→ **Stored data**:

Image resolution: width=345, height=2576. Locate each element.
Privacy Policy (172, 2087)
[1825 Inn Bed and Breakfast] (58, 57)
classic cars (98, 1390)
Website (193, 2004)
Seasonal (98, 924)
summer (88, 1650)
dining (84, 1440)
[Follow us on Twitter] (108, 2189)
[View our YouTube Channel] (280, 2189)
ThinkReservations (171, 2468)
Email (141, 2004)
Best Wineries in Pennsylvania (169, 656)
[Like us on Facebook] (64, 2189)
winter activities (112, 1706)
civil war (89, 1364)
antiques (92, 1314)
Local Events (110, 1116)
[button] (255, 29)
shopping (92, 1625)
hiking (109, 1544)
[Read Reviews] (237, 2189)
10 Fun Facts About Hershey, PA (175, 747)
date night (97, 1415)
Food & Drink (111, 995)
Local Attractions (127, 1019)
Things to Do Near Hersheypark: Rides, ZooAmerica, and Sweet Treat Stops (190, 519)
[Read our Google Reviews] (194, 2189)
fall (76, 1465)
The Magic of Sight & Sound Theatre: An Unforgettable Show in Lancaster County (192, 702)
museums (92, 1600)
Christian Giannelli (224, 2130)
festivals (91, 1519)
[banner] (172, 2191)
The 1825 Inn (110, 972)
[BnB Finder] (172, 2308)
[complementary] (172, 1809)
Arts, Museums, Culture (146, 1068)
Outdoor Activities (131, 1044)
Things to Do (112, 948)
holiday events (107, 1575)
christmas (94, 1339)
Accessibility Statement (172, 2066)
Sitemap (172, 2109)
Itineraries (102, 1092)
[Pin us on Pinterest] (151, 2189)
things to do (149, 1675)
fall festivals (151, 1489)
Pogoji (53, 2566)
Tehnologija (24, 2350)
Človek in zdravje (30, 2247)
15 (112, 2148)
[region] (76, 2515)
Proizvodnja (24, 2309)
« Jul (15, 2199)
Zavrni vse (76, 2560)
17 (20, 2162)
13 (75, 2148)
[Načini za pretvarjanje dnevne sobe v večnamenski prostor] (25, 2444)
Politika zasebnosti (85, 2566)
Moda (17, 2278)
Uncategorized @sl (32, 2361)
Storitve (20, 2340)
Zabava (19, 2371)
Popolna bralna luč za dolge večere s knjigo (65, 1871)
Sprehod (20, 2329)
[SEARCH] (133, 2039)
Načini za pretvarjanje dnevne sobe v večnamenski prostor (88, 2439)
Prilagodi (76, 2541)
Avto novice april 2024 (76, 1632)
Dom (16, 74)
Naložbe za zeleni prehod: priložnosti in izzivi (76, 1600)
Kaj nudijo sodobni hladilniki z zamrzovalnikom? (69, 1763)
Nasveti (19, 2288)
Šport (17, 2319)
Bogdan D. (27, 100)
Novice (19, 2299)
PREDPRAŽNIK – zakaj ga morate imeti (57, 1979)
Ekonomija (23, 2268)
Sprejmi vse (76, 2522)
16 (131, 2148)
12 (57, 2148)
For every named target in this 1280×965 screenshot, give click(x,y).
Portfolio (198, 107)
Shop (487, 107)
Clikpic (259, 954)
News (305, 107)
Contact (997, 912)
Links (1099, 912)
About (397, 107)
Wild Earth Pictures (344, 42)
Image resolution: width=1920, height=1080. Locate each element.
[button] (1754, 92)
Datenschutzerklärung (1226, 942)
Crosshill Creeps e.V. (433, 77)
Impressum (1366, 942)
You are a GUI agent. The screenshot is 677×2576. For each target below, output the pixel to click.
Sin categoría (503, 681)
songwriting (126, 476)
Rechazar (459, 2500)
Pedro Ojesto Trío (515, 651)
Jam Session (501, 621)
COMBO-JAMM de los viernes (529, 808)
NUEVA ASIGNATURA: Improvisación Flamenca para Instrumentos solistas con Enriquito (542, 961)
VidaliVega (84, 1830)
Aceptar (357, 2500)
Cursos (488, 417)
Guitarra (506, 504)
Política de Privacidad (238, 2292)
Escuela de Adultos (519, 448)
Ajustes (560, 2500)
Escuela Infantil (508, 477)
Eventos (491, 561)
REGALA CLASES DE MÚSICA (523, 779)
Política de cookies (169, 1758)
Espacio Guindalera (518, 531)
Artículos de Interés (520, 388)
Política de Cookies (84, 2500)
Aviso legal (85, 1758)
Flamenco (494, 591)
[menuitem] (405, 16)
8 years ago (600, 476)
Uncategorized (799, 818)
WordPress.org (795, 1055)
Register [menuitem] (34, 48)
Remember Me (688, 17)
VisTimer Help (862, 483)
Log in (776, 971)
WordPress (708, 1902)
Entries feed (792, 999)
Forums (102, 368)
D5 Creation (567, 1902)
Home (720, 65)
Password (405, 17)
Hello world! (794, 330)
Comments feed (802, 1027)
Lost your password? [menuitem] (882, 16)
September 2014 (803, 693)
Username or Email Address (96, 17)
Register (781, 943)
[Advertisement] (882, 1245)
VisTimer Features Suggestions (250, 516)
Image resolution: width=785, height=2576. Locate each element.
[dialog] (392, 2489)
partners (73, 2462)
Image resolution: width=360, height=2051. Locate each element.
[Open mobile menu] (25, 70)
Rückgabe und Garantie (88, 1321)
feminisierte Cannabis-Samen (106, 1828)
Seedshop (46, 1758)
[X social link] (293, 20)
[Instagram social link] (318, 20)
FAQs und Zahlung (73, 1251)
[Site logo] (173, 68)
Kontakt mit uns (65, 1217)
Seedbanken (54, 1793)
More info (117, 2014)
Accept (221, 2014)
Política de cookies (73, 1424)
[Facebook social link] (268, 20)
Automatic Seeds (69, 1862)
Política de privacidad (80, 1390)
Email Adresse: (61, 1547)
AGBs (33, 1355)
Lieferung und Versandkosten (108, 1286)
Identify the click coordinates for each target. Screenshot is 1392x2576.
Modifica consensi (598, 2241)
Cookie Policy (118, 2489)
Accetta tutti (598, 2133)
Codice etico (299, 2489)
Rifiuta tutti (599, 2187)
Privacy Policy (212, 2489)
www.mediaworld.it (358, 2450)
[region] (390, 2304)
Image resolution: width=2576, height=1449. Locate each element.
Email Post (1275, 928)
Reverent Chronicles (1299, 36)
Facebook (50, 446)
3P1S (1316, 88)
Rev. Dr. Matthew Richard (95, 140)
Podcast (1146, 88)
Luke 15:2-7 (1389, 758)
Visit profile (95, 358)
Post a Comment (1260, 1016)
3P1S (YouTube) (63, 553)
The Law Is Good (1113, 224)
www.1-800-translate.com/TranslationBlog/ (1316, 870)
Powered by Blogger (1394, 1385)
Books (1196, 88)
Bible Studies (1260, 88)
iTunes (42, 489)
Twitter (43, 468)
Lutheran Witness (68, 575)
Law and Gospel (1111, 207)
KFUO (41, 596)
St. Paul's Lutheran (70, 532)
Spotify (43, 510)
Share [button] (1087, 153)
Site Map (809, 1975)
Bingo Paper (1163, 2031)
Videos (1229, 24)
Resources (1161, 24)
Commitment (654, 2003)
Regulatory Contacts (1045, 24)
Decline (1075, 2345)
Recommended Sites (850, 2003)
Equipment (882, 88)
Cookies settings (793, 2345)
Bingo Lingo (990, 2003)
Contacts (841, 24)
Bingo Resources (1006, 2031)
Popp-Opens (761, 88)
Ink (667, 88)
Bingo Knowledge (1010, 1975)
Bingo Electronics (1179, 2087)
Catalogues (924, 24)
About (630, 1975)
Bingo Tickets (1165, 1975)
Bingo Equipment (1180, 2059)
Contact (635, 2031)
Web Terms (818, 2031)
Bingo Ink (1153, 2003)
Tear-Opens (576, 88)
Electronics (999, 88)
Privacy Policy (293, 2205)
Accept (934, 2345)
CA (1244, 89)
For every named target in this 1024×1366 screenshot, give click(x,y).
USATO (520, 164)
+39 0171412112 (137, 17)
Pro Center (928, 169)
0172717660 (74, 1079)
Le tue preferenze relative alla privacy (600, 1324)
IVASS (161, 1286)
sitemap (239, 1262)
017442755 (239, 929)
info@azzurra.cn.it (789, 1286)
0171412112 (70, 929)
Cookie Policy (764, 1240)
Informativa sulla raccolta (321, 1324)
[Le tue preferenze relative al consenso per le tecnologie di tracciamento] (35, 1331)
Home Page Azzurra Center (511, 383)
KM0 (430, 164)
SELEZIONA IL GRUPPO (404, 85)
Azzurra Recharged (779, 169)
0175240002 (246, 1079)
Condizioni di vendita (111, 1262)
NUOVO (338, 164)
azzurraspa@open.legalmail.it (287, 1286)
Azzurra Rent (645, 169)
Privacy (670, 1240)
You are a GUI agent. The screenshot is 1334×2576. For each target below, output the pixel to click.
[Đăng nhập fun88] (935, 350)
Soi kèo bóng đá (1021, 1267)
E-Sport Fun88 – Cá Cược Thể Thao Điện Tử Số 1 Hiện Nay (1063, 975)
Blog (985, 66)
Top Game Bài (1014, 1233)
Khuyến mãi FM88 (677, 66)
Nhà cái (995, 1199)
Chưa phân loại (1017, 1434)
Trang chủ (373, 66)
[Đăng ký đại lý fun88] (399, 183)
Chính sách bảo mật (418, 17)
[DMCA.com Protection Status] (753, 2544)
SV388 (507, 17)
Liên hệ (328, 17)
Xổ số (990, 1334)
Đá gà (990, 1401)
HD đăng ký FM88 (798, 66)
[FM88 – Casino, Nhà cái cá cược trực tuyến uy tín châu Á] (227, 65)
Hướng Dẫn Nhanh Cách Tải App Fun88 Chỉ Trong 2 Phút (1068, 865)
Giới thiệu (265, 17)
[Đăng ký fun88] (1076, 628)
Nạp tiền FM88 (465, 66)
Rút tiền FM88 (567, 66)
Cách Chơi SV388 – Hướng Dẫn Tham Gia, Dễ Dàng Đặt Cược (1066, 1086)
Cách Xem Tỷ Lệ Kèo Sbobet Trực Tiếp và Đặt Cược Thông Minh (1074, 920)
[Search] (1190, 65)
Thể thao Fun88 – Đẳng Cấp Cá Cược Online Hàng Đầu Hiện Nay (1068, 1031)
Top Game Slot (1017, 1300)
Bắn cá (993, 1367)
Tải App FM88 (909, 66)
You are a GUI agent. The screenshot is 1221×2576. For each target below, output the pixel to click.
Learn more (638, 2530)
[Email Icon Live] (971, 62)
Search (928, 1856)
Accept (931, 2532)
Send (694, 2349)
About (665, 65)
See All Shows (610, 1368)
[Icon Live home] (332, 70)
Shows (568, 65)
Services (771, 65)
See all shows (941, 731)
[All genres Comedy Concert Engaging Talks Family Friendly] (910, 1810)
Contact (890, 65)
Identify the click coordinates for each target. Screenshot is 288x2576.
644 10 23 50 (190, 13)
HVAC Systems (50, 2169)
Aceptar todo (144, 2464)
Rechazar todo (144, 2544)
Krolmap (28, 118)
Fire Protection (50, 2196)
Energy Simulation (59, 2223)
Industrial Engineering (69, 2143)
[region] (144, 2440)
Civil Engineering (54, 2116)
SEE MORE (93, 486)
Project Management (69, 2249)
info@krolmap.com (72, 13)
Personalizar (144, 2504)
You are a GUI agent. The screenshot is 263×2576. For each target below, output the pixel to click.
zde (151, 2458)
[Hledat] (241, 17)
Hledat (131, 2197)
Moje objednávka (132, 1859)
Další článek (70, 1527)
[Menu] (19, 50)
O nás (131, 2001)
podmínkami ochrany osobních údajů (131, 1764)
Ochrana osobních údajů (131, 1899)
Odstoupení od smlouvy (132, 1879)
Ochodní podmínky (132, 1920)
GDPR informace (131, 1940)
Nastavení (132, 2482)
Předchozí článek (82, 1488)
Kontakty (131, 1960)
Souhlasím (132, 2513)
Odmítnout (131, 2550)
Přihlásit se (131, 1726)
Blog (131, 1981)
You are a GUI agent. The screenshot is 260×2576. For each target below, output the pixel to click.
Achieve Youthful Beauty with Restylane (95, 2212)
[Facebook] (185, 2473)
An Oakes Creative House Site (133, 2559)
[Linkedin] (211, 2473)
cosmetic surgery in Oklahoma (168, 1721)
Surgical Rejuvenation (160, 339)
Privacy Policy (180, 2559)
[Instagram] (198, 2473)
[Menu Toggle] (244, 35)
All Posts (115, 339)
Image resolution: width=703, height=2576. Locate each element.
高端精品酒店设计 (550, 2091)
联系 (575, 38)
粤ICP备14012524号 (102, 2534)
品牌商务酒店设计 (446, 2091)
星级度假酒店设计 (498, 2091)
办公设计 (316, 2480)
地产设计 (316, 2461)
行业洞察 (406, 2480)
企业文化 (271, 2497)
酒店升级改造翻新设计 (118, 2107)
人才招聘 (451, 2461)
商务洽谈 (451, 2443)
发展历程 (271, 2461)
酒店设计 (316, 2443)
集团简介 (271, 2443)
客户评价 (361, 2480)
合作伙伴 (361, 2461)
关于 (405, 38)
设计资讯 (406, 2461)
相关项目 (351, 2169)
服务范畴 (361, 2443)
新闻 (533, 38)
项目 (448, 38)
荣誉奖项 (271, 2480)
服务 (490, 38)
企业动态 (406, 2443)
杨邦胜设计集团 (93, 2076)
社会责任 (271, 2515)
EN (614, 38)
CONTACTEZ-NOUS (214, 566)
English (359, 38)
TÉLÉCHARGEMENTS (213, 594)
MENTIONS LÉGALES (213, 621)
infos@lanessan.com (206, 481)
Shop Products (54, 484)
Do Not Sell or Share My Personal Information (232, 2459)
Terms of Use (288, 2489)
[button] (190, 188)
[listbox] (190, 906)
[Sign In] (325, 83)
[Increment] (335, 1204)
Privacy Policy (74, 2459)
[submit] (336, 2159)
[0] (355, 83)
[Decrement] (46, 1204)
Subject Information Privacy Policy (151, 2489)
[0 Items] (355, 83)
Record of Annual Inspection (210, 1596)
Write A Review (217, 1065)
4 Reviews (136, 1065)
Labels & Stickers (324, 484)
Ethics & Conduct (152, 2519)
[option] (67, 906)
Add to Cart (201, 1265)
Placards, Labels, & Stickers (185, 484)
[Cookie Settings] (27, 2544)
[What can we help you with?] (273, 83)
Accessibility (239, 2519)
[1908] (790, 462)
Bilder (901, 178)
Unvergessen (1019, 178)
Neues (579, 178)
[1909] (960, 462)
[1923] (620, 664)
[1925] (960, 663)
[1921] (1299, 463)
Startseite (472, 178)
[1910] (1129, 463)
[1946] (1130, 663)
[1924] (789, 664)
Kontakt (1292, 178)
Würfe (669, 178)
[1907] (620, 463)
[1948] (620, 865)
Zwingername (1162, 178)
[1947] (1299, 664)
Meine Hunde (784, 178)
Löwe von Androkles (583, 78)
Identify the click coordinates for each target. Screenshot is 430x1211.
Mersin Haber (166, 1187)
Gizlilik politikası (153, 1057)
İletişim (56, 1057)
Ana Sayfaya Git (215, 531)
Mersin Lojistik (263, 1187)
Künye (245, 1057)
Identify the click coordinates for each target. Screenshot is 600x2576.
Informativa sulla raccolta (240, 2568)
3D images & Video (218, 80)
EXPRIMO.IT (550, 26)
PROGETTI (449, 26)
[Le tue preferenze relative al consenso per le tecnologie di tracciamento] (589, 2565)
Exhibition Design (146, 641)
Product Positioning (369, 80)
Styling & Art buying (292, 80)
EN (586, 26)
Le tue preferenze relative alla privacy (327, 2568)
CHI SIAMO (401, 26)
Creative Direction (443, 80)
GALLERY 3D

→ **Task description**: From the records above, print exactly the lines that run from the line with "HVAC Systems (50, 2169)" to the line with "Předchozí článek (82, 1488)", inclusive.

→ **Task result**:
HVAC Systems (50, 2169)
Aceptar todo (144, 2464)
Rechazar todo (144, 2544)
Krolmap (28, 118)
Fire Protection (50, 2196)
Energy Simulation (59, 2223)
Industrial Engineering (69, 2143)
[region] (144, 2440)
Civil Engineering (54, 2116)
SEE MORE (93, 486)
Project Management (69, 2249)
info@krolmap.com (72, 13)
Personalizar (144, 2504)
You are a GUI agent. The screenshot is 263×2576. For each target below, output the pixel to click.
zde (151, 2458)
[Hledat] (241, 17)
Hledat (131, 2197)
Moje objednávka (132, 1859)
Další článek (70, 1527)
[Menu] (19, 50)
O nás (131, 2001)
podmínkami ochrany osobních údajů (131, 1764)
Ochrana osobních údajů (131, 1899)
Odstoupení od smlouvy (132, 1879)
Ochodní podmínky (132, 1920)
GDPR informace (131, 1940)
Nastavení (132, 2482)
Předchozí článek (82, 1488)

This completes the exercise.